The Son of the House
- First edition (Nigeria)
- Author: Cheluchi Onyemelukwe-Onubia
- Language: English
- Genre: Literary fiction, family saga
- Publisher: Penguin Random House LLC Parrésia Publishers
- Publication date: 2019
- Publication place: Nigeria
- Media type: Print (paperback)
- Pages: 304
- ISBN: 978-1-4597-4708-1

= The Son of the House =

2019 novel by Cheluchi Onyemelukwe

The Son of the House is a family saga novel written by the Nigerian author Cheluchi Onyemelukwe. Her debut novel, it was first published by Parrésia Publishers (in Nigeria) and Penguin Random House South Africa in 2019.

==Plot==
The Son of the House is focused mainly on Nwabulu, who was sent out by her step mother to work as a servant. She falls in love with a boy from a wealthy family who impregnates her and then denies the pregnancy. Nwabulu is sent back to the village where she was married to a man whose grandmother is eager to get a grandson.

Meanwhile, there is also an independent teacher named Julie who has fallen in love with a wealthy man married man named Eugene who wants nothing more than a son.

When both women are kidnapped, they tell each other their stories and find that they have more in common than they once thought.

==Theme==
The novel revolves around polygamy, patriarchy in Africa, and the subordinate position in which most women are kept in Africa.

==Reception==
A reviewer at Publishers Weekly described the novel as an "intimate study of the issues facing contemporary Nigeria" and said that the author's "masterly storytelling makes this consistently entertaining". Quill and Quire described it as a "roller coaster of emotions that Nwabulu experiences with perfectly executed cliffhangers to her chapters". CBC Books acknowledged that the "...debut is set against four decades of vibrant Nigeria, celebrating the resilience of women as they navigate and transform what still remains a man's world." The novel has been compared to Buchi Emecheta's The Joys of Motherhood (1979).
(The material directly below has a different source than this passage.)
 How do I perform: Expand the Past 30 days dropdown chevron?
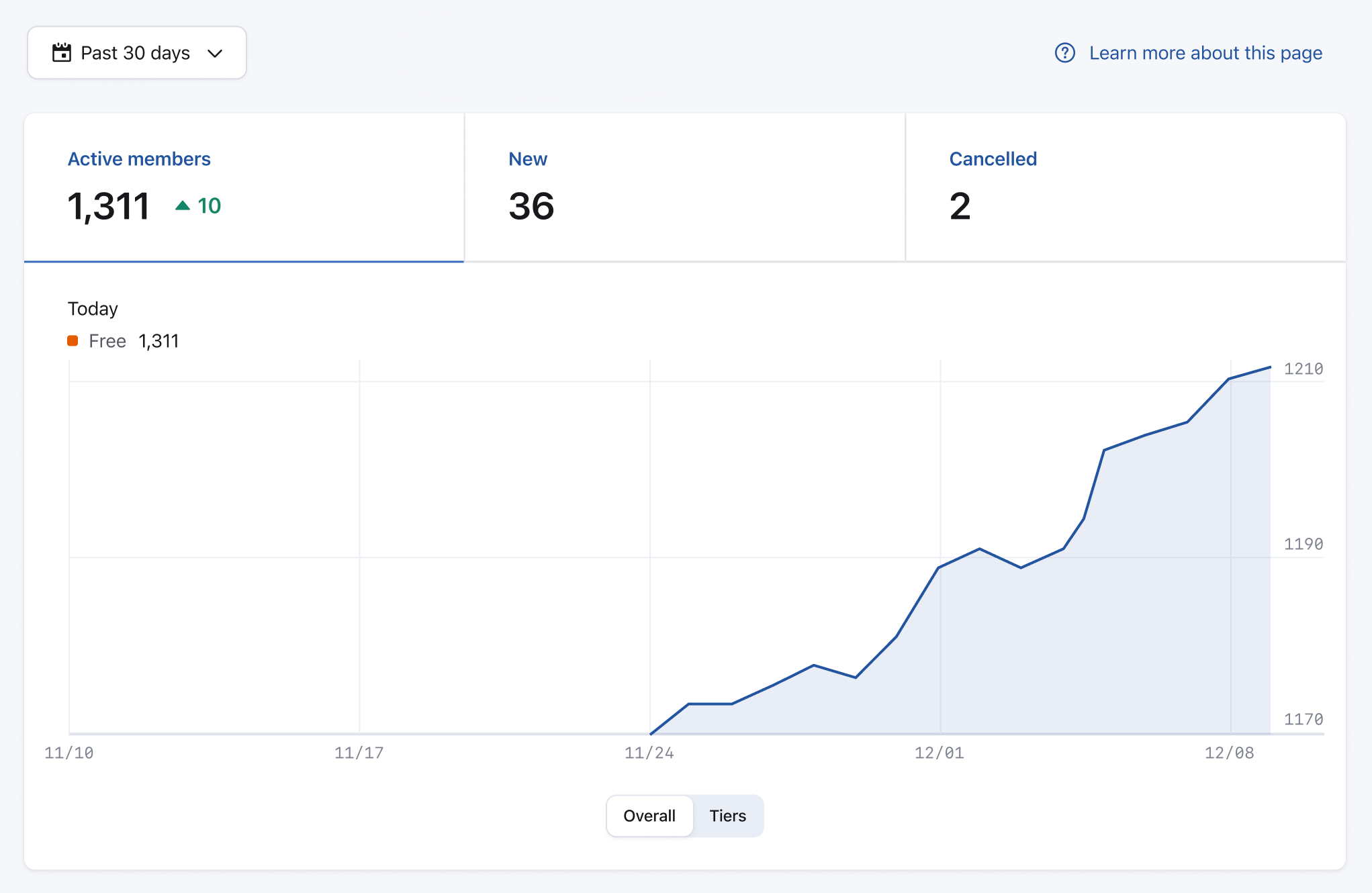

==Awards and recognition==

| Year | Award | Category | Result | Ref |
| 2019 | Sharjah International Book Fair | — | Won |  |
| 2020 | SprinNG Women Authors Prize | — | Won |  |
| 2021 | Giller Prize | — | Shortlisted |  |
| Nigeria Prize for Literature | — | Won |  |

=== Other honours ===
- 35 Canadian books to check out in summer 2021 by CBC Radio.
- The Top Nigerian Books Of 2019 by Channels Television.